According to unconfirmed reports, the man was a detective involved in investigations into paramilitary and drug gangs and was in critical but stable condition following the incident at a youth center in Omagh, County Tyrone.

Tom Elliott, a local lawmaker from the Ulster Unionist Party, told the BBC that two masked gunmen shot the officer dead several times in front of young people at a football training session.

It was believed to be the first such gun attack on a police officer since 2017. The victim is one of the most senior police officers to have been targeted since the end of the three-decade conflict in Northern Ireland in 1998. During the “Trouble”, Republicans fought to end British rule, and loyalist paramilitaries fought to keep Northern Ireland part of the United Kingdom.

Neither group immediately claimed responsibility for the shooting.

It happened just over a month before the 25th anniversary of the Good Friday Agreement.

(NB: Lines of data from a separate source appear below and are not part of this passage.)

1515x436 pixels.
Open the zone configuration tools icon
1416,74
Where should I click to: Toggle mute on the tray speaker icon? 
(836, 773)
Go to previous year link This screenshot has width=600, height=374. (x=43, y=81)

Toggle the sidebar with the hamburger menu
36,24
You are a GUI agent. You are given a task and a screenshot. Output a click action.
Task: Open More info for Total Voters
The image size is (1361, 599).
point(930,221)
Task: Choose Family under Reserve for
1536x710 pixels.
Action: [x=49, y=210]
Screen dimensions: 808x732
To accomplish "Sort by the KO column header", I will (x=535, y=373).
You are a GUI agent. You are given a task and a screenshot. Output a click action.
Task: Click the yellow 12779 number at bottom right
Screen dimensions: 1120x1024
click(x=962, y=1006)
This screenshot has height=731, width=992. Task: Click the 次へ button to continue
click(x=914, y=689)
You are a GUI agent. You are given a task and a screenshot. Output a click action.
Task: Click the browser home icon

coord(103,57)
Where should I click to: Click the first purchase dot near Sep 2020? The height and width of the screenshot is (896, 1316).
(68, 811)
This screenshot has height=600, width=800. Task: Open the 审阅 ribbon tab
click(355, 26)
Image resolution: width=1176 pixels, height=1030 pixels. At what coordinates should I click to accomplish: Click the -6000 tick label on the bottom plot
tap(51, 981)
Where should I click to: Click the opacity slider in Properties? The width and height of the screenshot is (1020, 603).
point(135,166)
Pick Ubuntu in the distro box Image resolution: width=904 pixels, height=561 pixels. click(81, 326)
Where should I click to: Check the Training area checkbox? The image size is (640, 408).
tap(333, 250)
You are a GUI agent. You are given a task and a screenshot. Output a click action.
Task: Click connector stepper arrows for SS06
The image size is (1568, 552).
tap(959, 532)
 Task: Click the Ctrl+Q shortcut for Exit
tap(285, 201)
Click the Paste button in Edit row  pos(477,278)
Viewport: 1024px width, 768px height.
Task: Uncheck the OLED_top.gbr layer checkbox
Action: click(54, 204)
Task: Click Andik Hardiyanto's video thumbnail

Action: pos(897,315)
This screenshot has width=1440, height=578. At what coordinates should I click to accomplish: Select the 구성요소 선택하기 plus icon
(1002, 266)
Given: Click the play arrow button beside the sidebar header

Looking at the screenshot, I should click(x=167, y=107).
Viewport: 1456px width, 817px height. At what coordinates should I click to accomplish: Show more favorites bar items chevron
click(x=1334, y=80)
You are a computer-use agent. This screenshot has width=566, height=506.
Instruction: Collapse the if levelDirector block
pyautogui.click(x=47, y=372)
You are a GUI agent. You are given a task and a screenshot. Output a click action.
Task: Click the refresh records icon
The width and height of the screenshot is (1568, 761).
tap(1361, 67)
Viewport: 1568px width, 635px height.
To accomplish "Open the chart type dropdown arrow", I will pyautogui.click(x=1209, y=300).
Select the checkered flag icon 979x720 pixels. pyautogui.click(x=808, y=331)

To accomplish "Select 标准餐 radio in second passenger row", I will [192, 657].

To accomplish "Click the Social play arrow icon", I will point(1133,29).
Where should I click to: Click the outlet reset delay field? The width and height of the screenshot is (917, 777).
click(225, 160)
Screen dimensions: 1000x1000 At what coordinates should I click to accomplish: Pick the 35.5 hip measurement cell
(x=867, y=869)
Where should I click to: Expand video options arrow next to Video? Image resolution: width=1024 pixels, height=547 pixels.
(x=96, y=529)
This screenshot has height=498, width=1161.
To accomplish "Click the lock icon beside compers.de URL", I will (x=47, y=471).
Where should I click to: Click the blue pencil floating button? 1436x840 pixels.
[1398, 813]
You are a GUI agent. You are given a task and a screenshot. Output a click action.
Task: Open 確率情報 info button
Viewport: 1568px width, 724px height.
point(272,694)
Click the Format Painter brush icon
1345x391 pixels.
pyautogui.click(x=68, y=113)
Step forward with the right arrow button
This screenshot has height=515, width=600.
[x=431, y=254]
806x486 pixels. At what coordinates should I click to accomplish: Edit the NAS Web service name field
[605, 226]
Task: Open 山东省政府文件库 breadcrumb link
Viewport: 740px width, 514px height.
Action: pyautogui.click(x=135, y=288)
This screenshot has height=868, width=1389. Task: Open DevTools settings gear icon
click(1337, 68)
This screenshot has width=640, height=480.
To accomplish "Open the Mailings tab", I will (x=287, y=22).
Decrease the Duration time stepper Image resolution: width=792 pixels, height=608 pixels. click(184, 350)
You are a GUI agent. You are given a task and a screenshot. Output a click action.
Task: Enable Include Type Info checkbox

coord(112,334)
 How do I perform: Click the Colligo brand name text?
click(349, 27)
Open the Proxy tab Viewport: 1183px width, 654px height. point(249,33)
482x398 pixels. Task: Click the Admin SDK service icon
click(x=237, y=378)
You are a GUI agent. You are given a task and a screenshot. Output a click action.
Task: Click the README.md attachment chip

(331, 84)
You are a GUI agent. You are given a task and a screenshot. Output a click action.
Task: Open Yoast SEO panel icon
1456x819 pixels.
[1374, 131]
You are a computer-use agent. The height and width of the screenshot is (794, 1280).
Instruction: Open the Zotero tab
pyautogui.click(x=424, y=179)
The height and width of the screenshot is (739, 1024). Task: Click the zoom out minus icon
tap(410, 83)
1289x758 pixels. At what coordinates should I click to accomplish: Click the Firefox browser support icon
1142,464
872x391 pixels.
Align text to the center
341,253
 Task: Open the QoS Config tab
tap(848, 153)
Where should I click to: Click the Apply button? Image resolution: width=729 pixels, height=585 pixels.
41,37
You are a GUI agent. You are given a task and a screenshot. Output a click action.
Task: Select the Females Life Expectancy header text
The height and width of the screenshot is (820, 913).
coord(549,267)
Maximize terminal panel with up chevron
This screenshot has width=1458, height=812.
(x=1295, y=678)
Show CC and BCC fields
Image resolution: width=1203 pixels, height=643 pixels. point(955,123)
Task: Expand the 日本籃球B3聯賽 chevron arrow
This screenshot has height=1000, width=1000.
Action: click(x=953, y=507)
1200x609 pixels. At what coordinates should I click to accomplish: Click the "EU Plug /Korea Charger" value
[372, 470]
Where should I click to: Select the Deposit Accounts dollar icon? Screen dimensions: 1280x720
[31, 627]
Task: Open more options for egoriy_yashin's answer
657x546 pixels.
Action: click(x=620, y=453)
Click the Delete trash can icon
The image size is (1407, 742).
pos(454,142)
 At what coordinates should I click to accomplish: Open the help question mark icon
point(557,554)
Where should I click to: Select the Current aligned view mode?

This deal ended the problems and created a power-sharing political framework that was thrown into crisis by the row over Brexit trade rules.

“This is an outrageous and shameful attack,” Michelle O’Neill, first minister-elect of the nationalist party Sinn Féin, wrote on Twitter. “I unreservedly condemn this reprehensible attempt to murder a police officer.”

Sir Jeffrey Donaldson, leader of the Democratic Unionist Party, said: “These terrorists have nothing to offer and must be brought to justice.”

Colum Eastwood, leader of the smaller nationalist Social Democratic and Labor Party, called the attack “a chilling reminder of the horrific violence criminal gangs are prepared to inflict on the people of Northern Ireland”.

Omagh was the scene of a bombing by dissident group Real IRA in 1998, months after the Good Friday Agreement was concluded. It killed 29 people – the highest number of casualties of a single atrocity in the conflict.

Chris Heaton-Harris, British Foreign Secretary for Northern Ireland, called the shooting a “shocking incident”. Alliance Party leader Naomi Long said it was an “evil act of cowardice”.

And Leo Varadkar, Ireland’s Taoiseach, condemned in the strongest terms “this grotesque act of attempted murder”.

A year ago, London lowered the security threat in Northern Ireland from ‘severe’ to ‘significant’ for the first time in a dozen years.